→ **Work to be completed**:
Copy the entries from the line containing "Open 1991 Ford Escort brochure title" through the line containing "(x=478, y=579)" verbatim, leaving out the pictures.

Start of Data shown

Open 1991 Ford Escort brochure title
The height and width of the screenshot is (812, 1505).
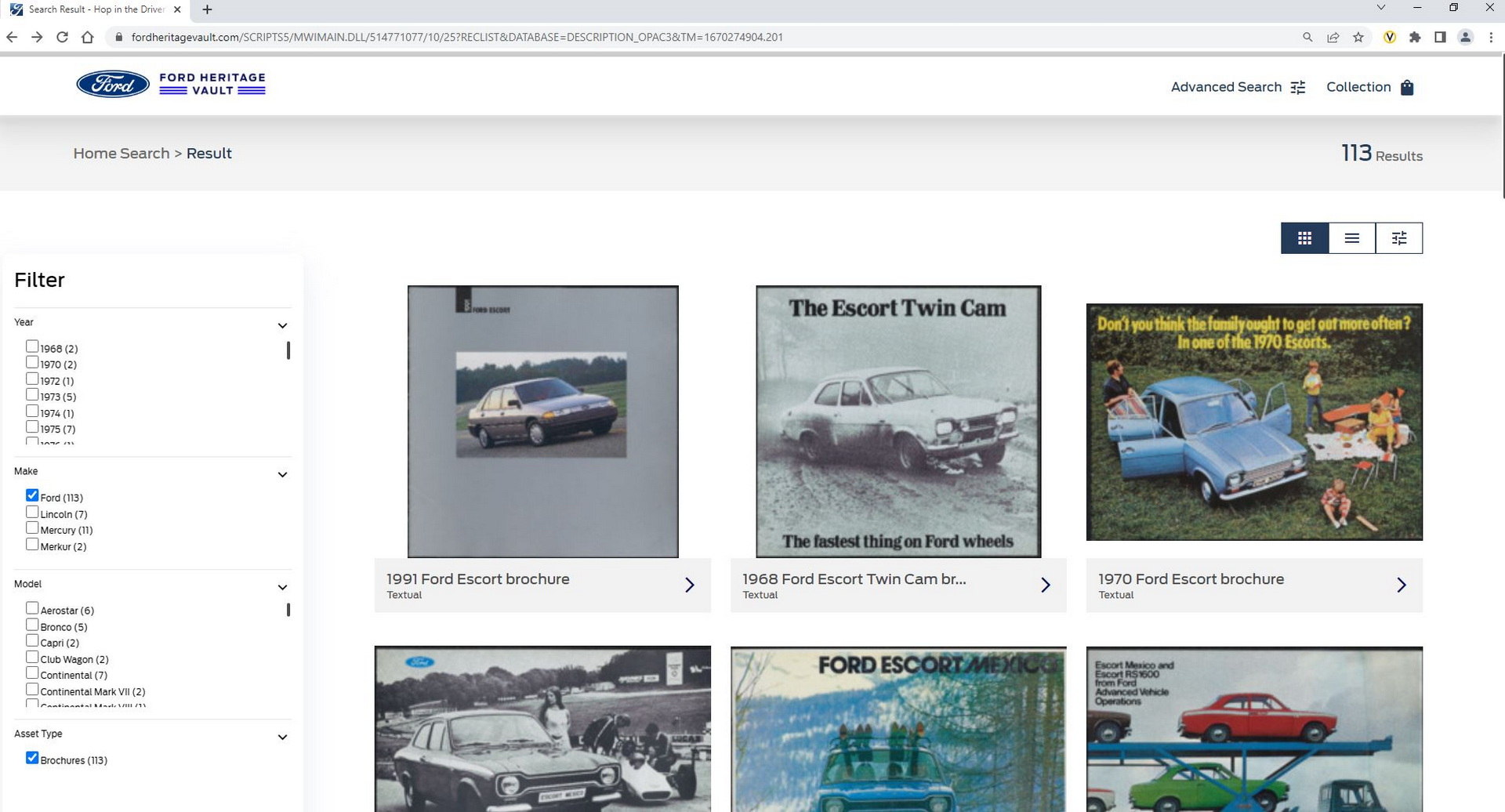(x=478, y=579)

End of Data shown
Start of Data shown

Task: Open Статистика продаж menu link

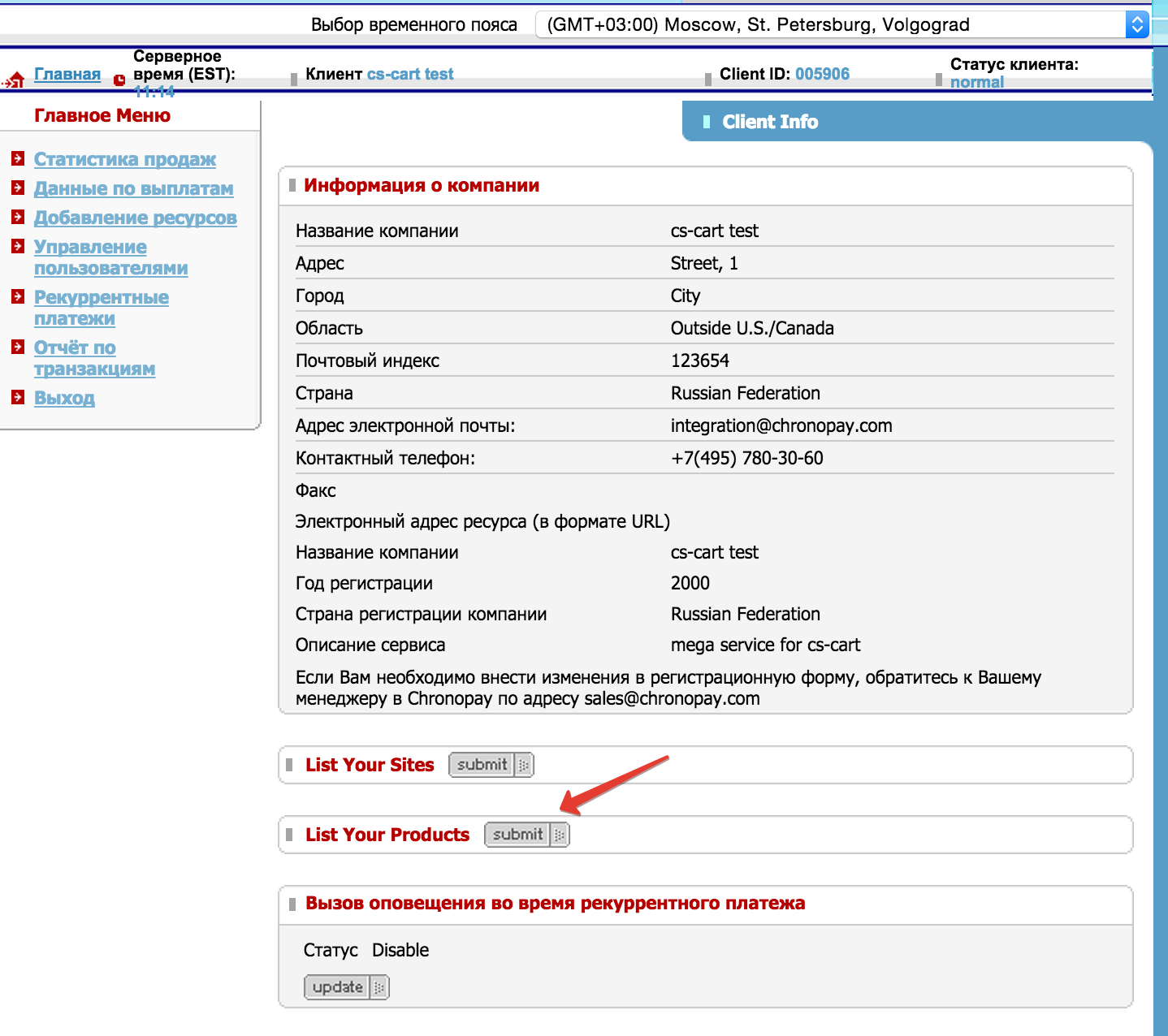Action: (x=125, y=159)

End of Data shown
Start of Data shown

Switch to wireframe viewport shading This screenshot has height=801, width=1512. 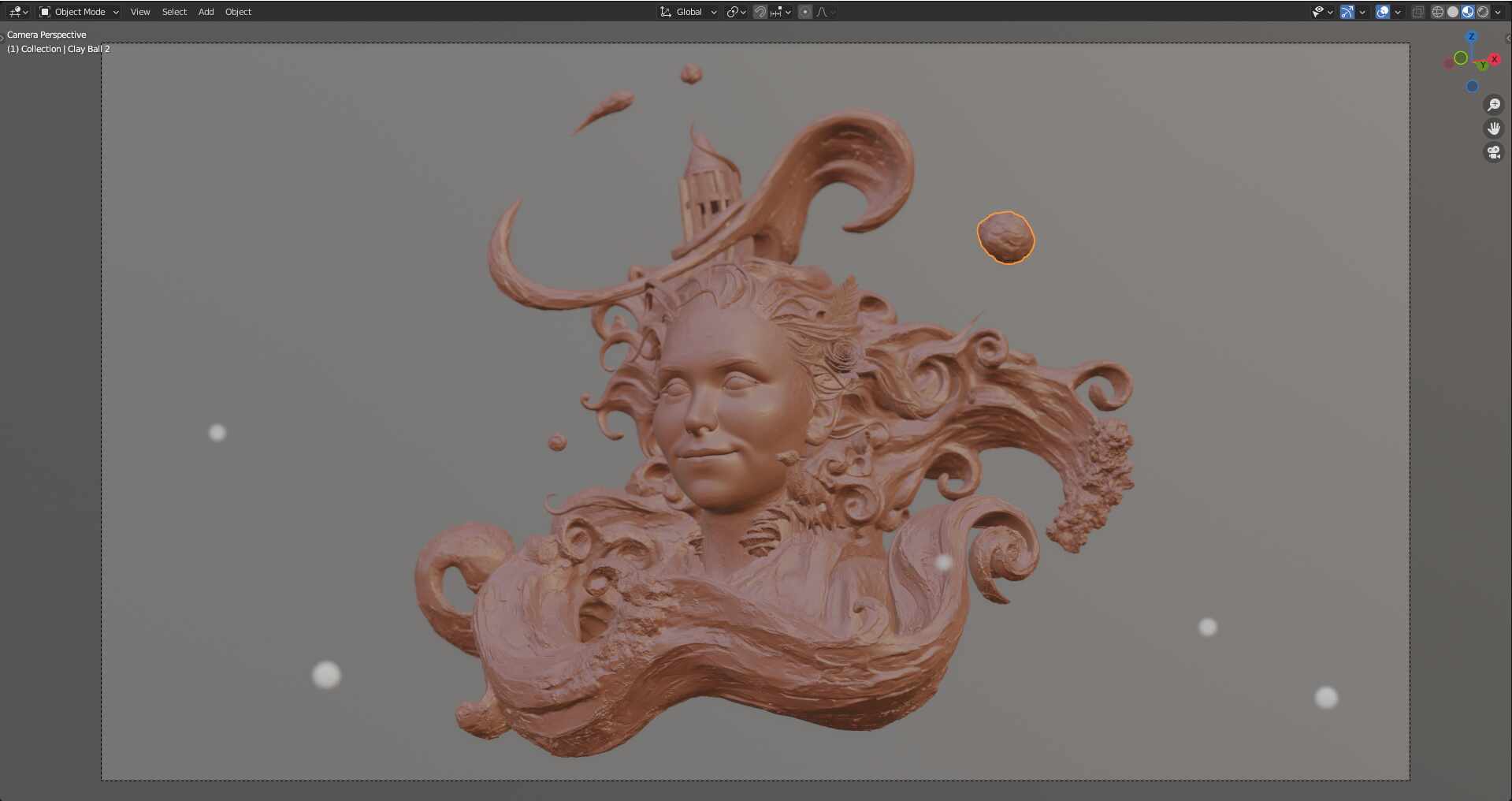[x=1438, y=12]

End of Data shown

→ **Exercise result**:
Open 1991 Ford Escort brochure title
The height and width of the screenshot is (812, 1505).
(x=478, y=579)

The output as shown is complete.